A signed jersey by Vikings defensive end Jared Allen will be one of the items up for auction on Tuesday in Fargo. If that's not your taste, you can go for the "Mary Poppins" photo signed by Dick Van Dyke and Julie Andrews.
Rand: Auction comes courtesy of the IRS
- Article by: MICHAEL RAND
- Star Tribune
- April 22, 2013 - 9:02 AM
The annual tax filing deadline of April 15 came last week. If you received any type of return, a different type of IRS-related event this week might be a place to consider reinvesting that cash.
The IRS sent out a news release recently about an auction Tuesday in Fargo featuring more than 300 items, many of them sports memorabilia. As a not-so-gentle reminder of what can happen when one doesn’t comply with federal laws, it is noted that the items for sale were “seized for nonpayment of internal revenue taxes.”
In other words: Pay your taxes and you can buy the items that have been taken away from those who do not pay their taxes.
If you are in the Fargo area or are curious enough to make the drive, here are some details: Preview all the items from the sale from 2 to 7 p.m. Monday or 8 to 9 a.m. Tuesday at the Country Inn & Suites. The auction starts at 9 a.m. Tuesday. You can bid on individual items — or you can attempt to buy the entire collection for the specific minimum bid of $7,362.
The collection is a mishmash of items. For example: an autographed boxing glove, an autographed Jared Allen Vikings jersey, Mickey Mantle-signed photos, Joe Mauer-signed baseballs … and an autographed photo of Dick Van Dyke and Julie Andrews from “Mary Poppins.”
Is it just like going to any other memorabilia show, or does the misfortune of others change the tone of things?

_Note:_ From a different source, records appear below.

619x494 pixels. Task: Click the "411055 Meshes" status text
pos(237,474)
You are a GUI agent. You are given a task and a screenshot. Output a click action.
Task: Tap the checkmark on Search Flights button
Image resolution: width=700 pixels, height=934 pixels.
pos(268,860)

Who are the bidders? We imagine a mix of serious collectors, curiosity seekers and folks who made a wrong turn leaving the breakfast area at the hotel.
If you buy items and later resell them for a profit, do you wind up in some sort of bizarre tax whirlwind — and if you do it enough times and never claim the profit, will your purchased seized property eventually be taken back? (Probably?)
Having never been to such an event, it at least piques the curiosity — probably not enough to drive more than 200 miles from the Twin Cities, but one never knows.